━━━━━ Source information

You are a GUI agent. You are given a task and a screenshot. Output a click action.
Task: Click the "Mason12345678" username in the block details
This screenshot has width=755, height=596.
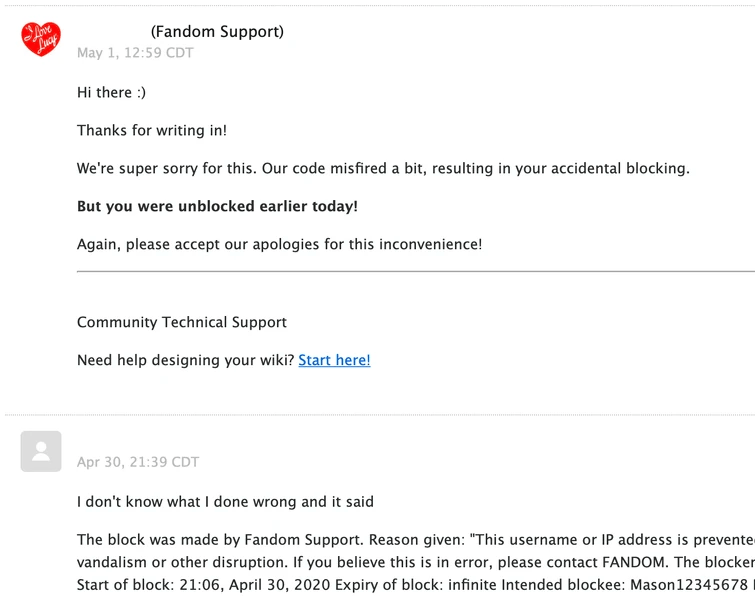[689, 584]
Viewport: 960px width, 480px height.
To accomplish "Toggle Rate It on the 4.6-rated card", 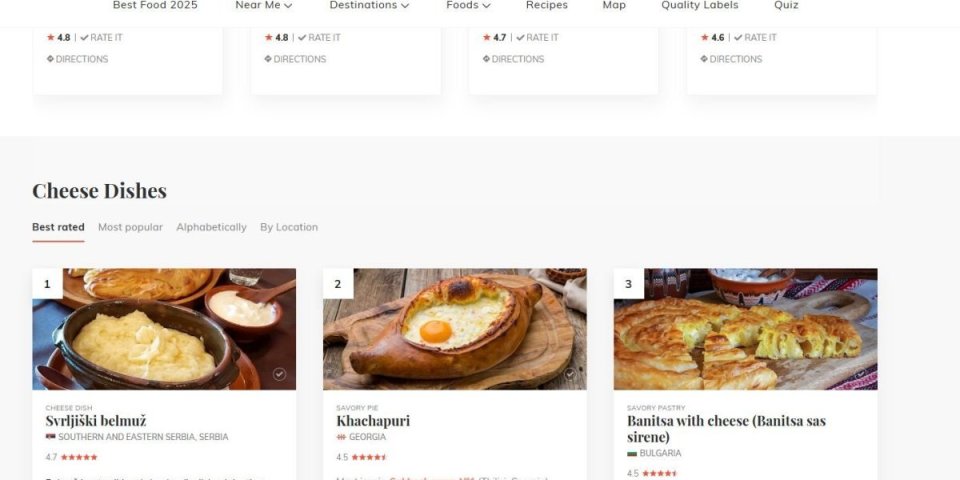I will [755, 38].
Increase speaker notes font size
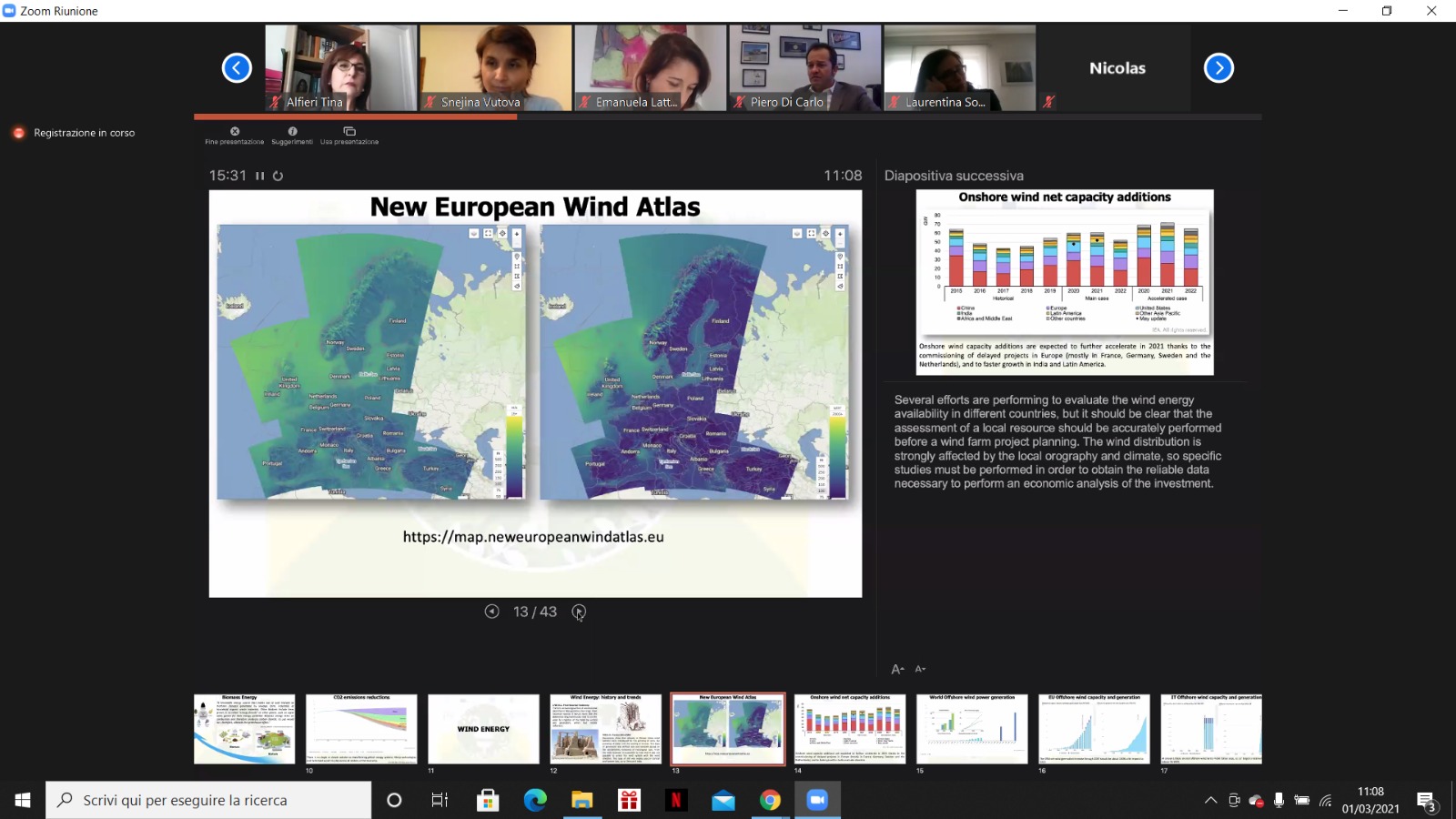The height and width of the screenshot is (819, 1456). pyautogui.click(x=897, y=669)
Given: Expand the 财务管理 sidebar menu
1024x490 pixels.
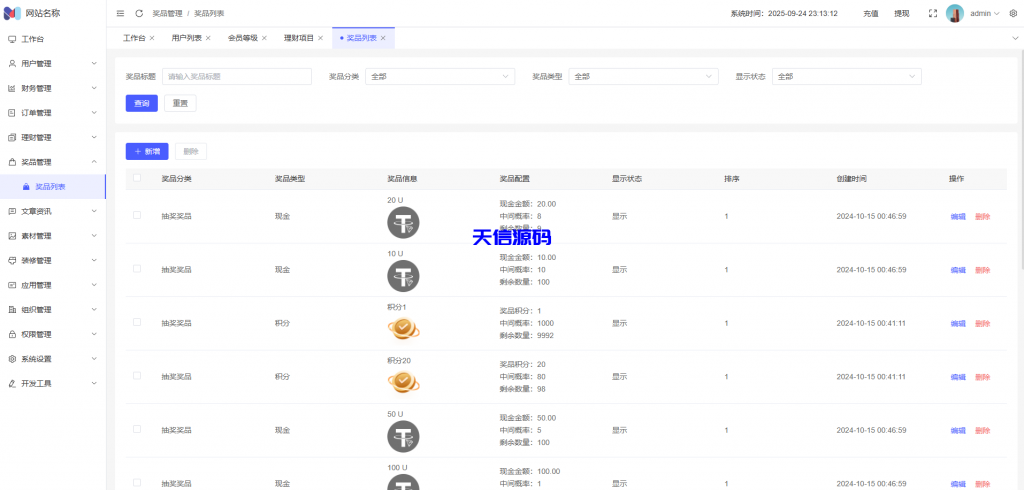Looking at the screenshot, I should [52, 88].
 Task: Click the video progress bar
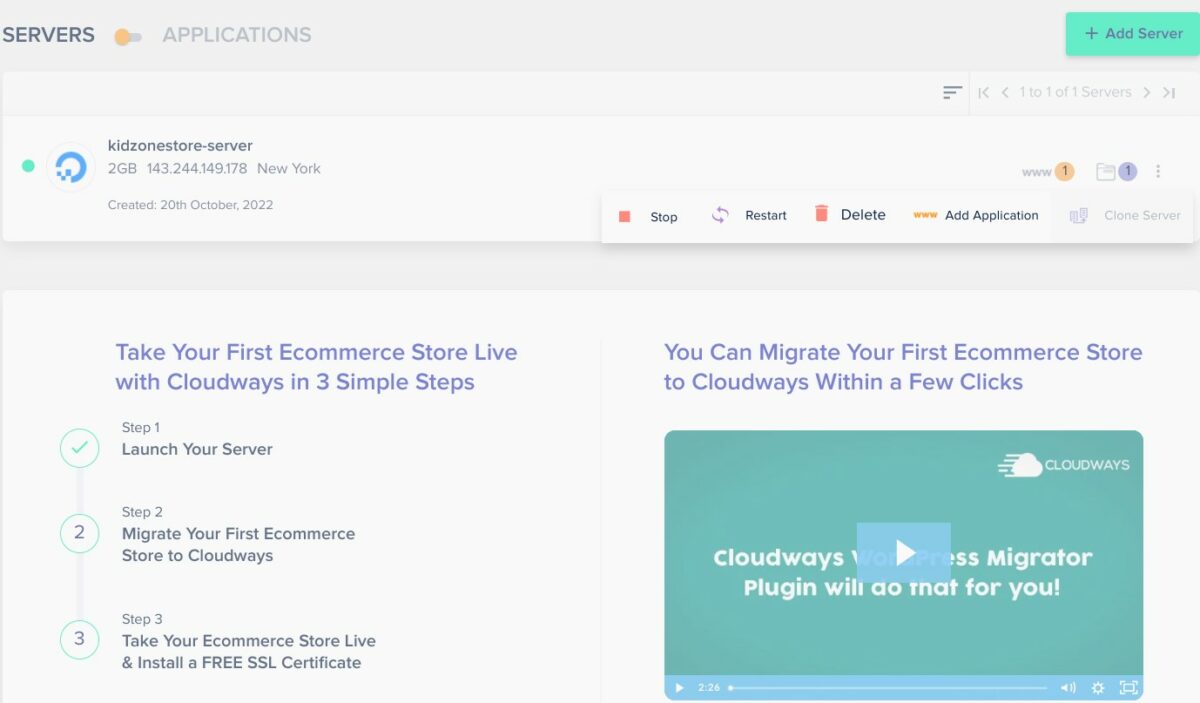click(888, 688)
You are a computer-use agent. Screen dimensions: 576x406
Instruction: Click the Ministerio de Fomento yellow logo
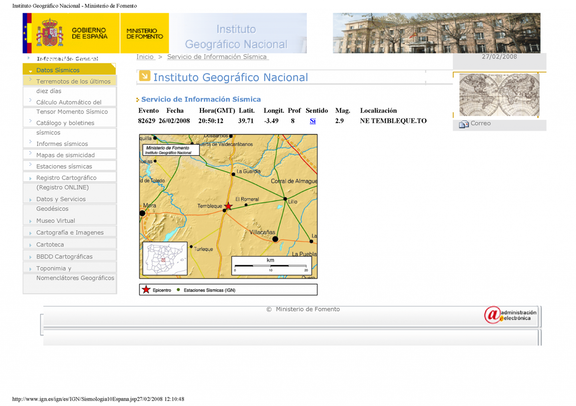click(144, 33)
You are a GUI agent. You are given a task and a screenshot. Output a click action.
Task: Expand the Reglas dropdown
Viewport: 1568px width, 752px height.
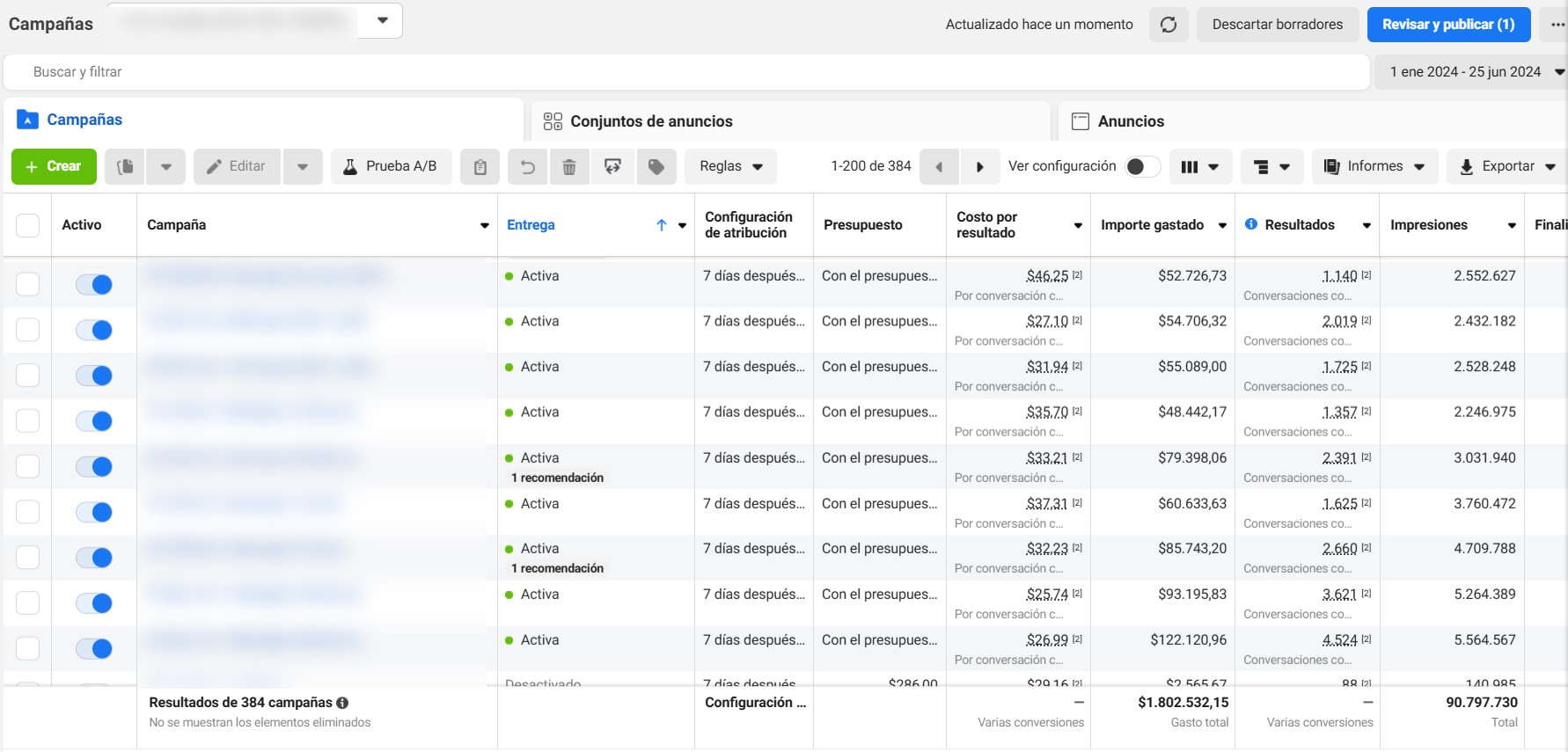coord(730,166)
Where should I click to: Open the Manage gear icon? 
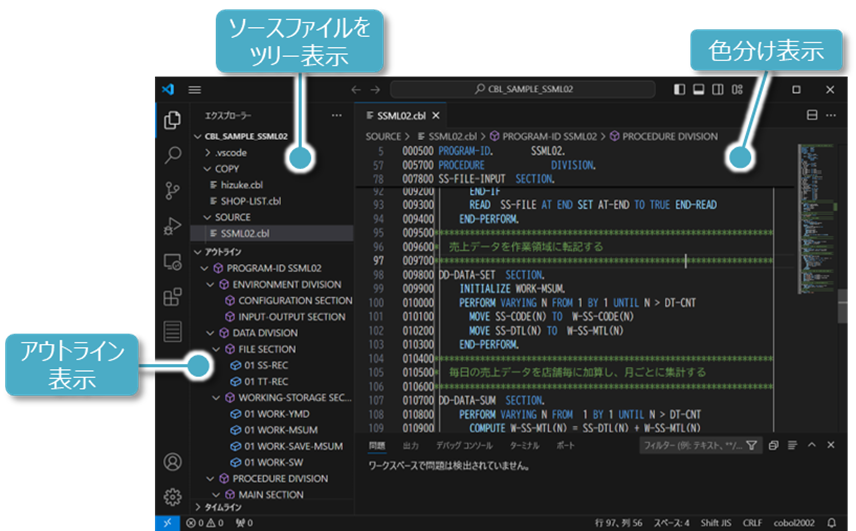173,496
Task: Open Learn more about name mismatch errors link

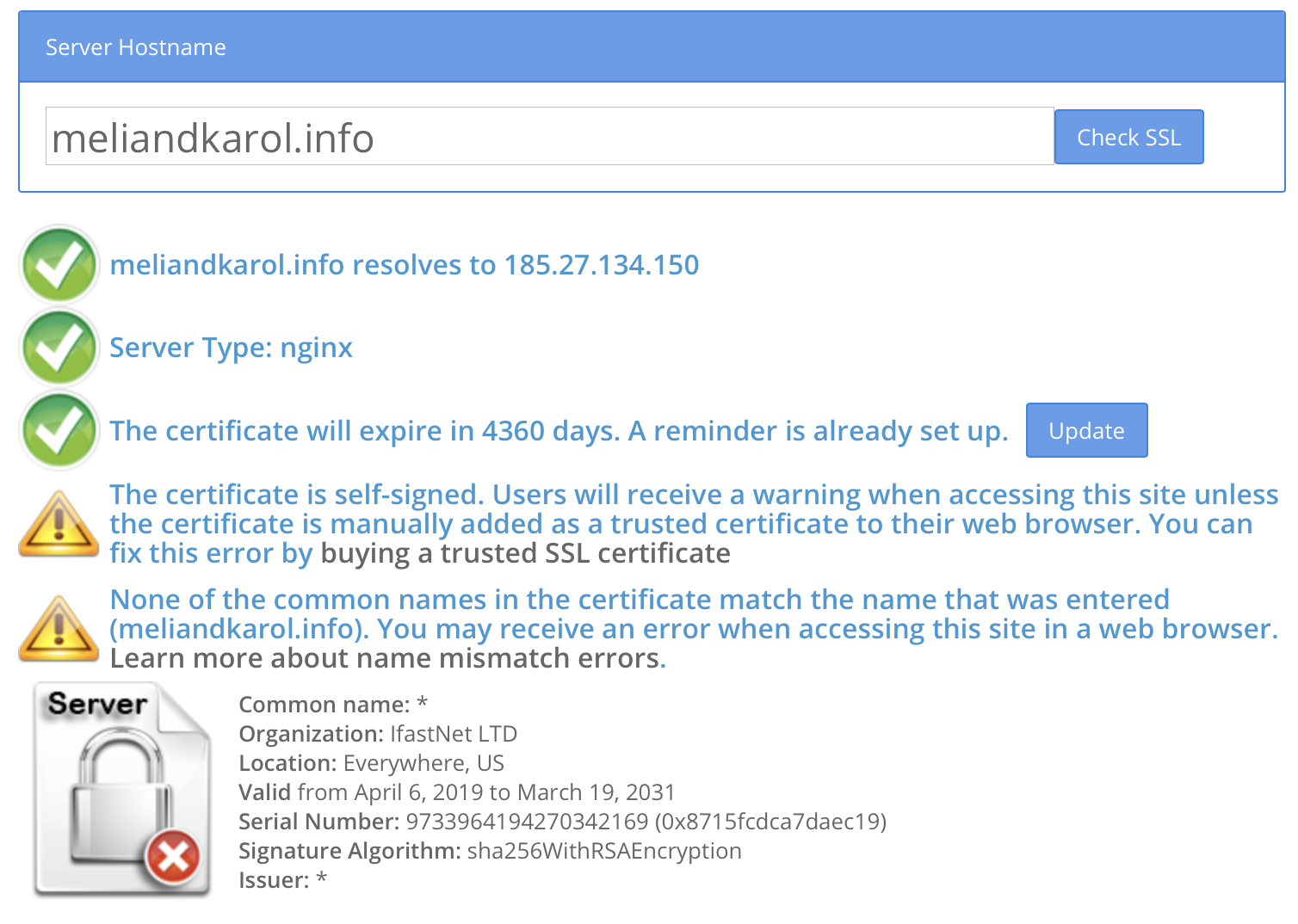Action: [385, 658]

━━━━━━━━━━

» **What you need to do**
For this exercise, set down the lines in the entries above from the one with "Given: Expand the 财务管理 sidebar menu" through the one with "Task: Expand the Reglas dropdown" exactly as written, without any pictures.

» **Solution**
Given: Expand the 财务管理 sidebar menu
1024x490 pixels.
Looking at the screenshot, I should [52, 88].
 Task: Click the video progress bar
click(888, 688)
You are a computer-use agent. Screen dimensions: 576x406
Instruction: Click the Ministerio de Fomento yellow logo
click(144, 33)
You are a GUI agent. You are given a task and a screenshot. Output a click action.
Task: Expand the Reglas dropdown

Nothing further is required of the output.